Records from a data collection
________________________
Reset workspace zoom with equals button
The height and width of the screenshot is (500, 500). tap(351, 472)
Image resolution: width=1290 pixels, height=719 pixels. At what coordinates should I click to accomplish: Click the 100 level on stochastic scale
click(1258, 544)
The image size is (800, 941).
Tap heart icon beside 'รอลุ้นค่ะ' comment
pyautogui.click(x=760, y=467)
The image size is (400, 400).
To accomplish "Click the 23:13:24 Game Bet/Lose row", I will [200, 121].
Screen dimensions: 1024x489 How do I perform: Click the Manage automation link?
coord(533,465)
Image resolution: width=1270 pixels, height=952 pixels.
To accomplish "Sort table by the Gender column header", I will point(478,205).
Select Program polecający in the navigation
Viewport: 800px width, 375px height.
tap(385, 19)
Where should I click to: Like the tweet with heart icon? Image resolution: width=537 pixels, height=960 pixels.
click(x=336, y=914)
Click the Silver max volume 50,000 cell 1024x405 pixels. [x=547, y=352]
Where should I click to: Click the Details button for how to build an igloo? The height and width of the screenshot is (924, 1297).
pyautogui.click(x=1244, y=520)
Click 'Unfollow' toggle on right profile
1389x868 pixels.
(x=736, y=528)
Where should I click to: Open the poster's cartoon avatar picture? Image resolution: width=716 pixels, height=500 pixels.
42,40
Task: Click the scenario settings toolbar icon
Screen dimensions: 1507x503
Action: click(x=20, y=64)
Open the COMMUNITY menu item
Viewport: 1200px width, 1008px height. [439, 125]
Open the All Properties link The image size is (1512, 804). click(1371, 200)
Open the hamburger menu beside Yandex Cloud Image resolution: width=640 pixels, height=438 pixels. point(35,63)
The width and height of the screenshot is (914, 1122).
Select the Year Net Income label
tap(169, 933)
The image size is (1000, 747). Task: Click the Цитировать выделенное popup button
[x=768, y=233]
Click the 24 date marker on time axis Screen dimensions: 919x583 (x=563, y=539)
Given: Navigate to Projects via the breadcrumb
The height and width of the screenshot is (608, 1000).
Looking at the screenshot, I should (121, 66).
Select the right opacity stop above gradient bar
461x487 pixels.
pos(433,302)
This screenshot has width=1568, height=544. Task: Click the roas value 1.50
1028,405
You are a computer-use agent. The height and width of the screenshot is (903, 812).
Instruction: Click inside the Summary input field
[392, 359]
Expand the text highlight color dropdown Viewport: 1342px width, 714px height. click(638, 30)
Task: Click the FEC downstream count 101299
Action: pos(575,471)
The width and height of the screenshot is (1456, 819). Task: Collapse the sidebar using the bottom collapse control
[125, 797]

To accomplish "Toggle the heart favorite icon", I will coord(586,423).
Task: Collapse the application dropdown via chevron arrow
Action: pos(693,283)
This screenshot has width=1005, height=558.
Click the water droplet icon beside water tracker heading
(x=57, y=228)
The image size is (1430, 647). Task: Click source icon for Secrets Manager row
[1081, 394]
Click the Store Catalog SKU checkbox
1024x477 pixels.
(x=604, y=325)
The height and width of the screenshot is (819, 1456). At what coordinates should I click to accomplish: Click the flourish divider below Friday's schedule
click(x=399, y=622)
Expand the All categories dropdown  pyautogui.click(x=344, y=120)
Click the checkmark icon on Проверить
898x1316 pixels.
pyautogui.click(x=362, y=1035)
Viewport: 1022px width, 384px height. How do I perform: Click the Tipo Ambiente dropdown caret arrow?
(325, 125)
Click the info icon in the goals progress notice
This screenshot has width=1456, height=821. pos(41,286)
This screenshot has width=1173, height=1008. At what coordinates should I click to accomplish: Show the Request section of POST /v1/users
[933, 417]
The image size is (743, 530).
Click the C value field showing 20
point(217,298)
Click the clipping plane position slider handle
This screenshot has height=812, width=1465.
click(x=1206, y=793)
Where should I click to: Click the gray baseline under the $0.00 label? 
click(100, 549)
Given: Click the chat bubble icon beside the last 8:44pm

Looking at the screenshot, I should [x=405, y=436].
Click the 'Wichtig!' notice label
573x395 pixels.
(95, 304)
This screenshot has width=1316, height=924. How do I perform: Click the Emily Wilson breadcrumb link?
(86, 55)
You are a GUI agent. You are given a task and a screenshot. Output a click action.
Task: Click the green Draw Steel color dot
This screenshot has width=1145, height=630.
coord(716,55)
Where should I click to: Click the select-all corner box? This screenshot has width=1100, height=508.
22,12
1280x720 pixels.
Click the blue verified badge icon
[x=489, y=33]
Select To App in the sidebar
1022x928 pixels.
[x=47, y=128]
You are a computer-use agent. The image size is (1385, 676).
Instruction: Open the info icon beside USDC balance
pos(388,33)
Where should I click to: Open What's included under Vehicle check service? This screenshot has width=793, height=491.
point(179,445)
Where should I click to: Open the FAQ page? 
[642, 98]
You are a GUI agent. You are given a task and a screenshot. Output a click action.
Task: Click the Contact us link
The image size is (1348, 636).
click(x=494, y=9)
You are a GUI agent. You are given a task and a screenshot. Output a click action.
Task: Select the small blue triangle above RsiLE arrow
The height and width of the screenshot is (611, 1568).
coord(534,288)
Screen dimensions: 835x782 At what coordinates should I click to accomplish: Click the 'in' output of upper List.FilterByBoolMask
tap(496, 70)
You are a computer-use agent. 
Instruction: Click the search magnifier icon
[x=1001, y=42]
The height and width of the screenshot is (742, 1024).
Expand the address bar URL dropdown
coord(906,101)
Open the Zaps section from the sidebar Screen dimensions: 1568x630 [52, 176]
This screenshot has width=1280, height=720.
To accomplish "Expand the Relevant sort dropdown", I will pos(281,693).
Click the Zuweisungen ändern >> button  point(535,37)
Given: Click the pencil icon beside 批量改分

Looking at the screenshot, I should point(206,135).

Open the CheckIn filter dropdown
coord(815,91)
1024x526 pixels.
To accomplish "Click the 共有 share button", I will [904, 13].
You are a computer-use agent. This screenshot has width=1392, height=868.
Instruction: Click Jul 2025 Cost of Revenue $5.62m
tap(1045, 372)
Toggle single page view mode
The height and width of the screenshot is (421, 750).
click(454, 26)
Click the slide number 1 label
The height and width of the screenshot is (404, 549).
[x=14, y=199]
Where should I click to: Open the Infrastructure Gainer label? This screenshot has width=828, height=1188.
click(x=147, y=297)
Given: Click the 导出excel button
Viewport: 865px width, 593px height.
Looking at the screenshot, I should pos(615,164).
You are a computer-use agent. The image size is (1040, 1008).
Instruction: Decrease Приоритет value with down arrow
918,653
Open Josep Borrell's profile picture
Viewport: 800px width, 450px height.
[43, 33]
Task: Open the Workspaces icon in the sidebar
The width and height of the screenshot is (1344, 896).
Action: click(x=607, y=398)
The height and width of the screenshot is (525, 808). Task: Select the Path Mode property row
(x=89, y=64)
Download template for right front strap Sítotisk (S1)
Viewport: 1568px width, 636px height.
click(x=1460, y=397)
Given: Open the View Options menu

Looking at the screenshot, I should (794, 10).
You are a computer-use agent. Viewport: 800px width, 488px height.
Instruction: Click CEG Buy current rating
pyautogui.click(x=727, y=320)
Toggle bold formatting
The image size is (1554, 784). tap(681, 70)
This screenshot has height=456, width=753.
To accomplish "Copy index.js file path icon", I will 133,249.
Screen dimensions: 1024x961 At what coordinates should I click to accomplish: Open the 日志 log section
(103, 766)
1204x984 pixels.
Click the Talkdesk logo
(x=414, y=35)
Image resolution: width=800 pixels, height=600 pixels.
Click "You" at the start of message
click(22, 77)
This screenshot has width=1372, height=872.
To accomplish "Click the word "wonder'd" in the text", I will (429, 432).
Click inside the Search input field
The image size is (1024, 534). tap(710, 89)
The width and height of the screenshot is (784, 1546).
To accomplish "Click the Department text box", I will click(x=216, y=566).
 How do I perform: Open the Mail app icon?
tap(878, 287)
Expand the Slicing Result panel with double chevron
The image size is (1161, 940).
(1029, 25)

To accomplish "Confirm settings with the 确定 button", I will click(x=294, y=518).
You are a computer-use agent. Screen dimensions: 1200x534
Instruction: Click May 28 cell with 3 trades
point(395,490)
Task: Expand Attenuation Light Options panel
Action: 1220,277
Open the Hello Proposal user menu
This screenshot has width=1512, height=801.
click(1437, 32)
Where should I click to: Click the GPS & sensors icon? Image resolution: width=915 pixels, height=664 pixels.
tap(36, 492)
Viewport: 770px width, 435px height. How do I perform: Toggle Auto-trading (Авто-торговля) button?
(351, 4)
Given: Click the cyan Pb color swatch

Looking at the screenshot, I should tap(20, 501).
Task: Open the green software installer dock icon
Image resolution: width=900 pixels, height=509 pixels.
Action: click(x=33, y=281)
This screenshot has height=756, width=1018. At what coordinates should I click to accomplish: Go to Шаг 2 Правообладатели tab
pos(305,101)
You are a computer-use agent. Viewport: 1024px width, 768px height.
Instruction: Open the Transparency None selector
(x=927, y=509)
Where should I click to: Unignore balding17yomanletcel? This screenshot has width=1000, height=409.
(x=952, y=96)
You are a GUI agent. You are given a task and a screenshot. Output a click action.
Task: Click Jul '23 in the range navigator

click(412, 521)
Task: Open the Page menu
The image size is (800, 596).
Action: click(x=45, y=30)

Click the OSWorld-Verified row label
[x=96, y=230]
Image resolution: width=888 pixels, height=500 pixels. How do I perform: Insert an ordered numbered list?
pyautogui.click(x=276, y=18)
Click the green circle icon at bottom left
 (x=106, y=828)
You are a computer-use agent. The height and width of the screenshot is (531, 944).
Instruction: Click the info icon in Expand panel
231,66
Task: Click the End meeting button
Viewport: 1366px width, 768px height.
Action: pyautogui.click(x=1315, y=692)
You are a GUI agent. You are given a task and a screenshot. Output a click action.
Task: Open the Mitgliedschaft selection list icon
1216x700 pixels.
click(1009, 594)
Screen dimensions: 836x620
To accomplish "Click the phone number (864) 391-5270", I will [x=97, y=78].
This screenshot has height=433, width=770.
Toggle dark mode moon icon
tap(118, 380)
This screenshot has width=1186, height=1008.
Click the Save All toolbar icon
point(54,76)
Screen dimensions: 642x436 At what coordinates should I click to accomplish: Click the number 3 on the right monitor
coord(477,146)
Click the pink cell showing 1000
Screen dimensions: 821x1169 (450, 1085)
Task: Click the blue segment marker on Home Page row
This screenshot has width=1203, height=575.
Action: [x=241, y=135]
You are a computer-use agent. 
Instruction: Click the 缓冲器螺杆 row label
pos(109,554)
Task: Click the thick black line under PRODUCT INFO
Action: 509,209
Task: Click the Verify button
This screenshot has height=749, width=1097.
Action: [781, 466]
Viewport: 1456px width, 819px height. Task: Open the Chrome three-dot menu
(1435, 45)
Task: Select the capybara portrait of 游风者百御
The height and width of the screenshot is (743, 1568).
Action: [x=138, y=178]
________________________
REQUIREMENT ->
Express the rows starting at the line containing "Expand the Slicing" and ending at the line containing "Looking at the screenshot, I should tap(20, 501).", both included, as a JSON list of strings with one string per line. Omit blank lines.

EXERCISE RESPONSE ->
[
  "Expand the Slicing Result panel with double chevron",
  "The image size is (1161, 940).",
  "(1029, 25)",
  "To accomplish \"Confirm settings with the 确定 button\", I will click(x=294, y=518).",
  "You are a computer-use agent. Screen dimensions: 1200x534",
  "Instruction: Click May 28 cell with 3 trades",
  "point(395,490)",
  "Task: Expand Attenuation Light Options panel",
  "Action: 1220,277",
  "Open the Hello Proposal user menu",
  "This screenshot has width=1512, height=801.",
  "click(1437, 32)",
  "Where should I click to: Click the GPS & sensors icon? Image resolution: width=915 pixels, height=664 pixels.",
  "tap(36, 492)",
  "Viewport: 770px width, 435px height. How do I perform: Toggle Auto-trading (Авто-торговля) button?",
  "(351, 4)",
  "Given: Click the cyan Pb color swatch",
  "Looking at the screenshot, I should tap(20, 501)."
]